[Opening AVAILABLE DATA section]

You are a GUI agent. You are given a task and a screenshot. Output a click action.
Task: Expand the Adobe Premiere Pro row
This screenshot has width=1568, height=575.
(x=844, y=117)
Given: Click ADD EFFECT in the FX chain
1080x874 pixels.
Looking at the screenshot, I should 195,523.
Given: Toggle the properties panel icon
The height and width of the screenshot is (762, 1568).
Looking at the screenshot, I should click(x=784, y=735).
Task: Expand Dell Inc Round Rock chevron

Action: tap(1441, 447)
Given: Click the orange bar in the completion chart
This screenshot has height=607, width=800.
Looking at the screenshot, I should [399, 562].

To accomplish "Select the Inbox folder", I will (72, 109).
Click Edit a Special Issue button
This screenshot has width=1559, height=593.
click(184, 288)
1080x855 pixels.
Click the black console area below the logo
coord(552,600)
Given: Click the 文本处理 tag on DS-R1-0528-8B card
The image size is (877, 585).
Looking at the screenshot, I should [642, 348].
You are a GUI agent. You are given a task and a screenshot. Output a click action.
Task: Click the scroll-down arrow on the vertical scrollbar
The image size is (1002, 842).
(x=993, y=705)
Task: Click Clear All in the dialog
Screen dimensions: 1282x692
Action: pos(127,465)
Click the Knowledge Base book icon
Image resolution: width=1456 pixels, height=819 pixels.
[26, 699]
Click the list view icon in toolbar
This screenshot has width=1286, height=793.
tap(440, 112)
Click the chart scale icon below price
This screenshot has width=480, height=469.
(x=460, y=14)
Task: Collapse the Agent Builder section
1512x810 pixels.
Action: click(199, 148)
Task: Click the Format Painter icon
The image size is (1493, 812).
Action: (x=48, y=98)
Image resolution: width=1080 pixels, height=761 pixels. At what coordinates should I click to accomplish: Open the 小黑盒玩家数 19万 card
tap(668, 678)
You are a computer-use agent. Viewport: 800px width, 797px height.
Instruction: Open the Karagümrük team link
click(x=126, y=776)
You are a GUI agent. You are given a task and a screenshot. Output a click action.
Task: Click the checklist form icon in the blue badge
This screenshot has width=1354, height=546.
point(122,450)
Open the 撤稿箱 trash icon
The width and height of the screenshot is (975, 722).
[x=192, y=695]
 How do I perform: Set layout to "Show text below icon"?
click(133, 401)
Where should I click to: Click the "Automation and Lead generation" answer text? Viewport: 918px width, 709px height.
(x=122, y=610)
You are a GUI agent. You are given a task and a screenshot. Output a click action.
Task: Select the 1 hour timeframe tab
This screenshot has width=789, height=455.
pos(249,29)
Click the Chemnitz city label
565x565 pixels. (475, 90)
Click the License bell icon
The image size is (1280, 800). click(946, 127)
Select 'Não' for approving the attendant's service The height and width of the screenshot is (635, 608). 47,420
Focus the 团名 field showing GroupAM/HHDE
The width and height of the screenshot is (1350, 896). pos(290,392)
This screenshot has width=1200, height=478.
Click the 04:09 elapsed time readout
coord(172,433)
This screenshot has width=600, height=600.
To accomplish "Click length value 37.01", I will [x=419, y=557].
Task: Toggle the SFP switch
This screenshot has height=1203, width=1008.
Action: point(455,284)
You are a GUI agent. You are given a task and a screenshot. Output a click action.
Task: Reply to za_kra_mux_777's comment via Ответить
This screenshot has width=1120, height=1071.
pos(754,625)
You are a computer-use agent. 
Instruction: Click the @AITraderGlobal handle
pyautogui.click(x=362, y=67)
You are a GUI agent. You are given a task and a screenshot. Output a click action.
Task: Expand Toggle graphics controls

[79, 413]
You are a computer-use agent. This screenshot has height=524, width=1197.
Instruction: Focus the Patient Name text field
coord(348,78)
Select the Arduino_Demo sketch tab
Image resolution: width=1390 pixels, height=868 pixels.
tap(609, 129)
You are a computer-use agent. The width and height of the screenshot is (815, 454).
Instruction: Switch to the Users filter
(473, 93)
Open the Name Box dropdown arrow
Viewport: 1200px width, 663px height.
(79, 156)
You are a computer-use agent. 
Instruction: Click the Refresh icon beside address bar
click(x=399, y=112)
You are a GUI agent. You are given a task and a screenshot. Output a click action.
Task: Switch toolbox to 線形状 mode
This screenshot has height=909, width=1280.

[Closing AVAILABLE DATA section]

**EXERCISE DIRECTIONS:** Every entry should be output exactly as written, please.

**RESPONSE FOR THIS EXERCISE:**
You are a GUI agent. You are given a task and a screenshot. Output a click action.
Task: Expand the Adobe Premiere Pro row
This screenshot has width=1568, height=575.
(x=844, y=117)
Given: Click ADD EFFECT in the FX chain
1080x874 pixels.
Looking at the screenshot, I should 195,523.
Given: Toggle the properties panel icon
The height and width of the screenshot is (762, 1568).
Looking at the screenshot, I should click(x=784, y=735).
Task: Expand Dell Inc Round Rock chevron

Action: tap(1441, 447)
Given: Click the orange bar in the completion chart
This screenshot has height=607, width=800.
Looking at the screenshot, I should [399, 562].

To accomplish "Select the Inbox folder", I will (72, 109).
Click Edit a Special Issue button
This screenshot has width=1559, height=593.
click(184, 288)
1080x855 pixels.
Click the black console area below the logo
coord(552,600)
Given: Click the 文本处理 tag on DS-R1-0528-8B card
The image size is (877, 585).
Looking at the screenshot, I should [642, 348].
You are a GUI agent. You are given a task and a screenshot. Output a click action.
Task: Click the scroll-down arrow on the vertical scrollbar
The image size is (1002, 842).
(x=993, y=705)
Task: Click Clear All in the dialog
Screen dimensions: 1282x692
Action: pos(127,465)
Click the Knowledge Base book icon
Image resolution: width=1456 pixels, height=819 pixels.
[26, 699]
Click the list view icon in toolbar
This screenshot has width=1286, height=793.
tap(440, 112)
Click the chart scale icon below price
This screenshot has width=480, height=469.
(x=460, y=14)
Task: Collapse the Agent Builder section
1512x810 pixels.
Action: click(199, 148)
Task: Click the Format Painter icon
The image size is (1493, 812).
Action: (x=48, y=98)
Image resolution: width=1080 pixels, height=761 pixels. At what coordinates should I click to accomplish: Open the 小黑盒玩家数 19万 card
tap(668, 678)
You are a computer-use agent. Viewport: 800px width, 797px height.
Instruction: Open the Karagümrük team link
click(x=126, y=776)
You are a GUI agent. You are given a task and a screenshot. Output a click action.
Task: Click the checklist form icon in the blue badge
This screenshot has width=1354, height=546.
point(122,450)
Open the 撤稿箱 trash icon
The width and height of the screenshot is (975, 722).
[x=192, y=695]
 How do I perform: Set layout to "Show text below icon"?
click(133, 401)
Where should I click to: Click the "Automation and Lead generation" answer text? Viewport: 918px width, 709px height.
(x=122, y=610)
You are a GUI agent. You are given a task and a screenshot. Output a click action.
Task: Select the 1 hour timeframe tab
This screenshot has width=789, height=455.
pos(249,29)
Click the Chemnitz city label
565x565 pixels. (475, 90)
Click the License bell icon
The image size is (1280, 800). click(946, 127)
Select 'Não' for approving the attendant's service The height and width of the screenshot is (635, 608). 47,420
Focus the 团名 field showing GroupAM/HHDE
The width and height of the screenshot is (1350, 896). pos(290,392)
This screenshot has width=1200, height=478.
Click the 04:09 elapsed time readout
coord(172,433)
This screenshot has width=600, height=600.
To accomplish "Click length value 37.01", I will [x=419, y=557].
Task: Toggle the SFP switch
This screenshot has height=1203, width=1008.
Action: point(455,284)
You are a GUI agent. You are given a task and a screenshot. Output a click action.
Task: Reply to za_kra_mux_777's comment via Ответить
This screenshot has width=1120, height=1071.
pos(754,625)
You are a computer-use agent. 
Instruction: Click the @AITraderGlobal handle
pyautogui.click(x=362, y=67)
You are a GUI agent. You are given a task and a screenshot. Output a click action.
Task: Expand Toggle graphics controls

[79, 413]
You are a computer-use agent. This screenshot has height=524, width=1197.
Instruction: Focus the Patient Name text field
coord(348,78)
Select the Arduino_Demo sketch tab
Image resolution: width=1390 pixels, height=868 pixels.
tap(609, 129)
You are a computer-use agent. The width and height of the screenshot is (815, 454).
Instruction: Switch to the Users filter
(473, 93)
Open the Name Box dropdown arrow
Viewport: 1200px width, 663px height.
(79, 156)
You are a computer-use agent. 
Instruction: Click the Refresh icon beside address bar
click(x=399, y=112)
You are a GUI agent. You are given a task and a screenshot. Output a click action.
Task: Switch toolbox to 線形状 mode
This screenshot has height=909, width=1280.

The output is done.